In deze zaak heeft het Gerechtshof Arnhem-Leeuwarden op 19 januari 2021 uitspraak gedaan in hoger beroep inzake de ondertoezichtstelling van een minderjarige, hierna te noemen [de minderjarige]. De Raad voor de Kinderbescherming, verzoeker in hoger beroep, had eerder een verzoek ingediend om [de minderjarige] onder toezicht te stellen tot aan haar meerderjarigheid in 2021. De kinderrechter in de rechtbank Midden-Nederland had dit verzoek op 7 augustus 2020 afgewezen, wat leidde tot het hoger beroep van de Raad.
Tijdens de mondelinge behandeling op 24 november 2020 is [de minderjarige] door het hof gehoord, buiten aanwezigheid van de partijen.

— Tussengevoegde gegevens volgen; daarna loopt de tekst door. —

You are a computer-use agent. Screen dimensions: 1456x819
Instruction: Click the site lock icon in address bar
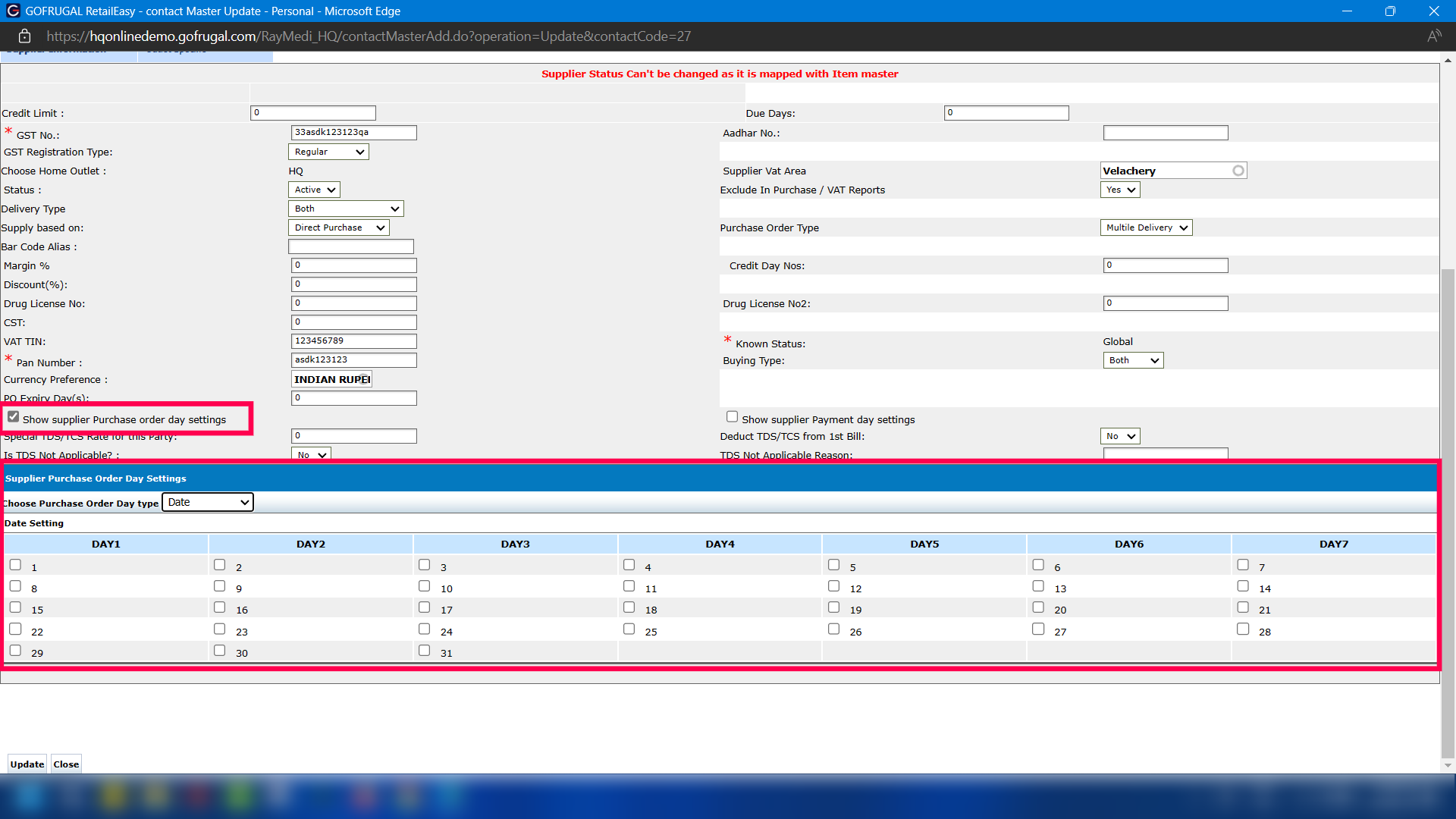(24, 36)

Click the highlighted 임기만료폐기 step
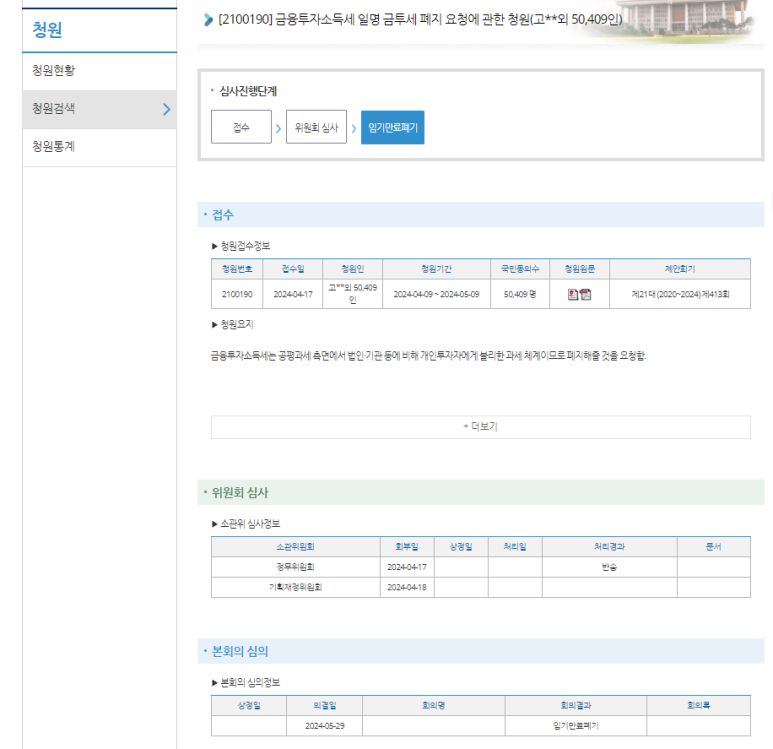pos(392,128)
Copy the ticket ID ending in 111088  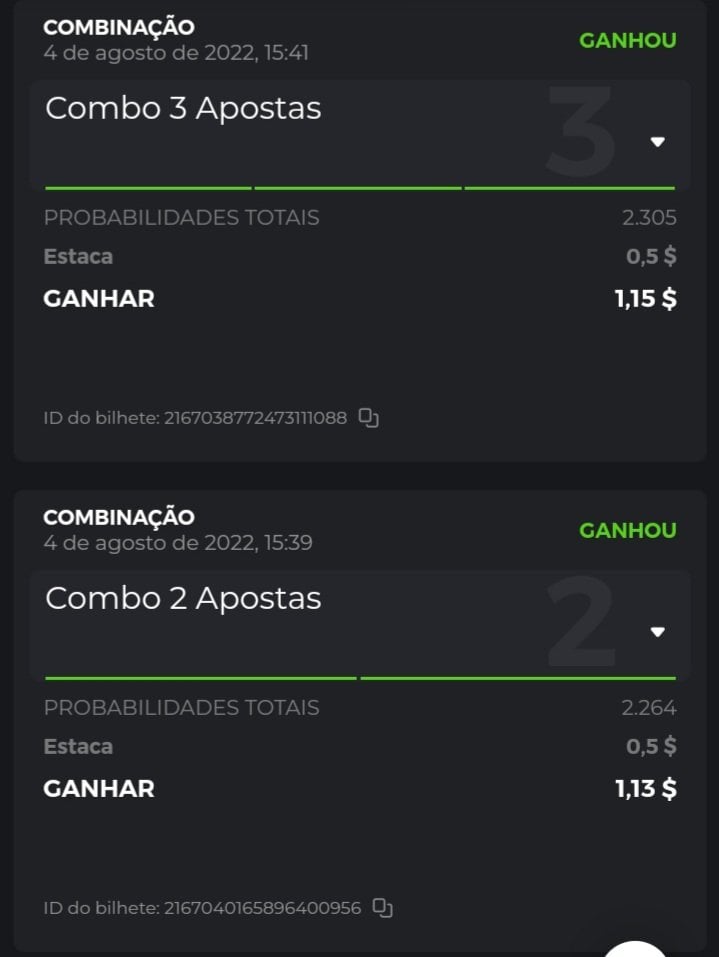[x=369, y=418]
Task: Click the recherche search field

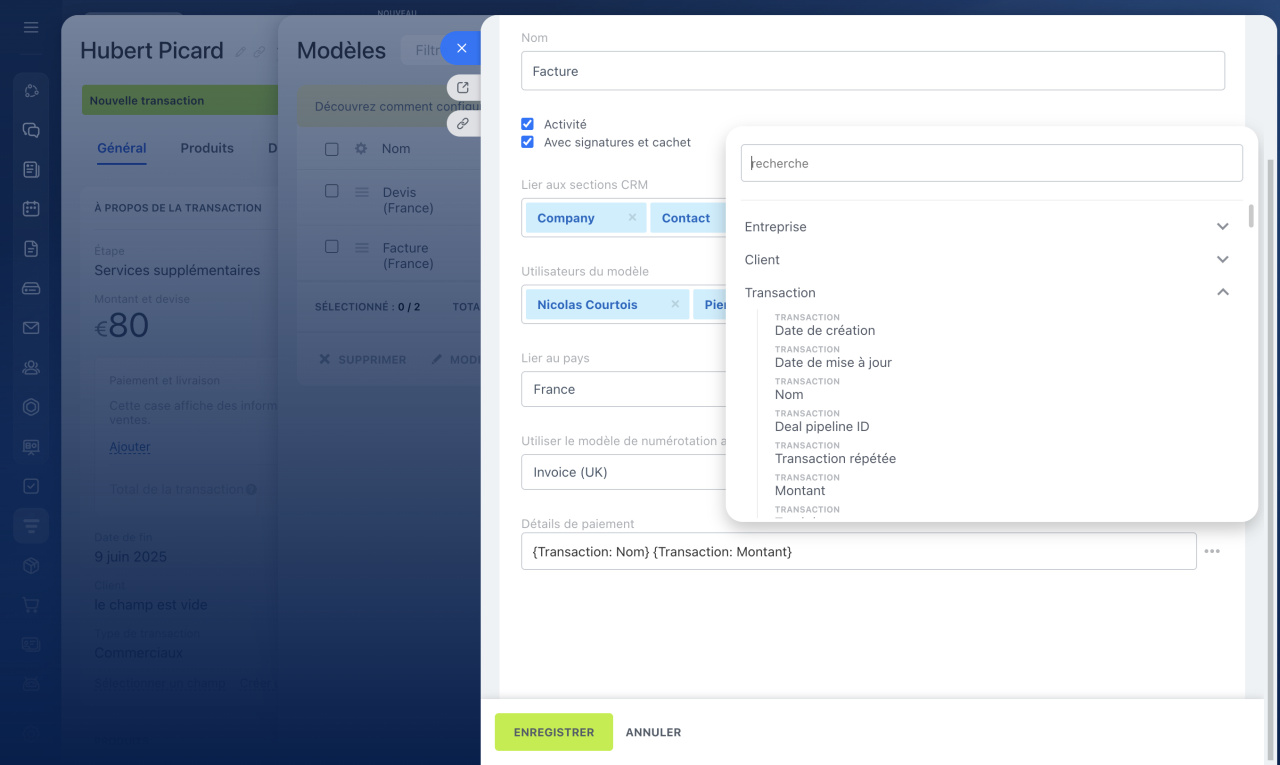Action: [x=991, y=163]
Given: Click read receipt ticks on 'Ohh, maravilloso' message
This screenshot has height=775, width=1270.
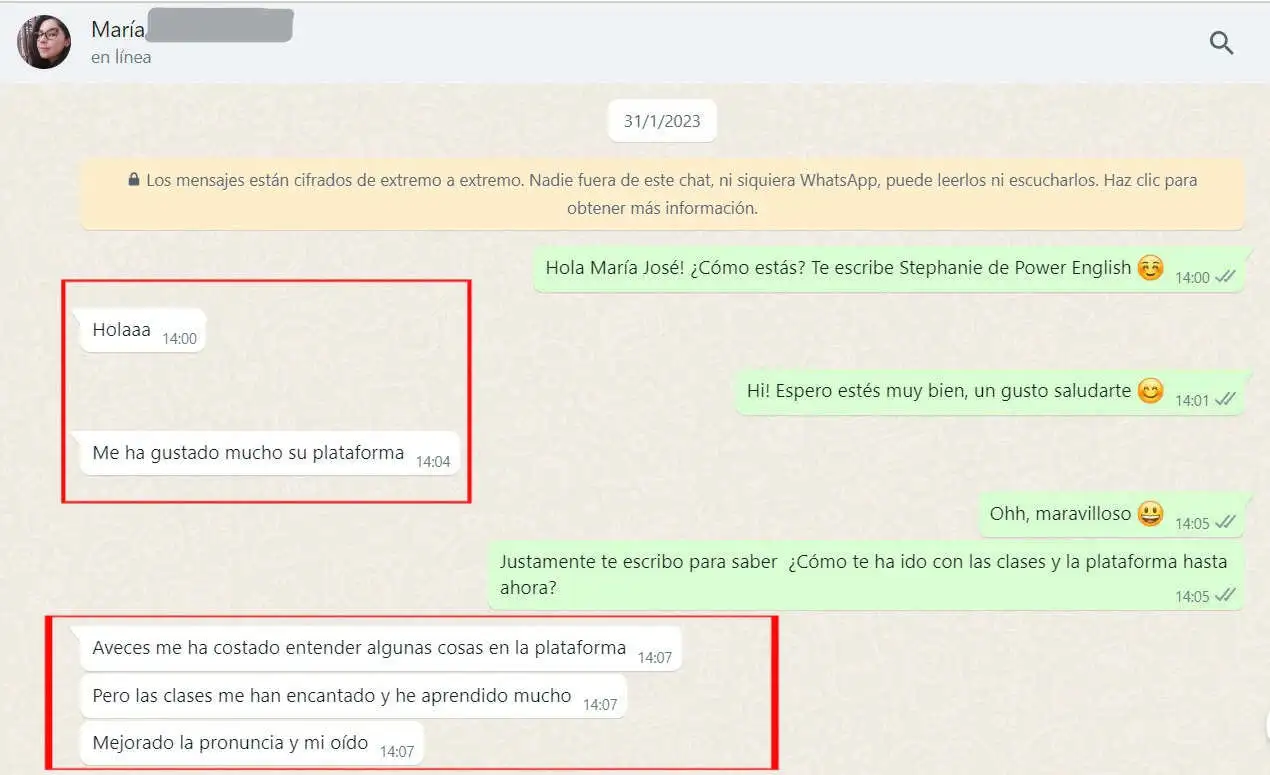Looking at the screenshot, I should (x=1225, y=523).
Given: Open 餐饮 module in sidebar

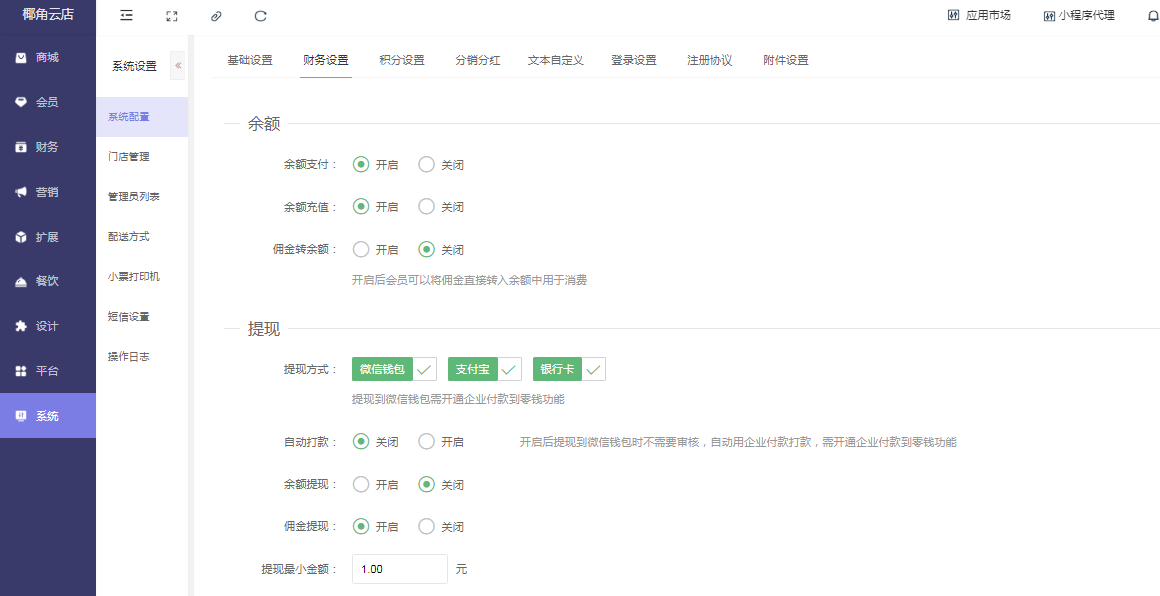Looking at the screenshot, I should 47,281.
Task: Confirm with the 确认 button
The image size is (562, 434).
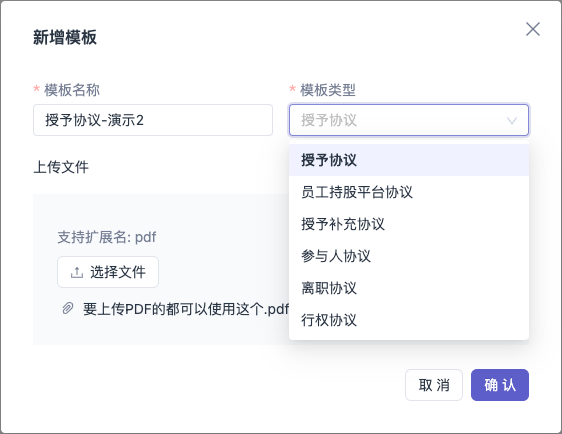Action: pos(500,385)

De Raad heeft in hoger beroep twee grieven ingediend en verzocht om de bestreden beschikking te vernietigen en het verzoek om ondertoezichtstelling alsnog toe te wijzen. De Raad stelde dat de ontwikkeling van [de minderjarige] ernstig werd bedreigd, onderbouwd door zorgmeldingen en zorgen over haar opvoeding door de moeder.
Het hof heeft de feiten en de argumenten van de Raad zorgvuldig gewogen. Het hof concludeert dat niet voldaan is aan de wettelijke vereisten voor een ondertoezichtstelling. De problemen waar de Raad naar verwijst, zijn voor een groot deel al langere tijd geleden en [de minderjarige] heeft verklaard dat het goed met haar gaat. Het hof oordeelt dat de Raad niet voldoende nieuwe informatie heeft gepresenteerd om aan te tonen dat de situatie van [de minderjarige] is verslechterd sinds de afwijzing van het verzoek door de kinderrechter.
Daarom heeft het hof de bestreden beschikking van de kinderrechter bekrachtigd en geen ondertoezichtstelling uitgesproken. De beslissing is genomen door de rechters H. Phaff, A. Smeeïng-van Hees en R.A. Eskes, bijgestaan door griffier M. van Esveld.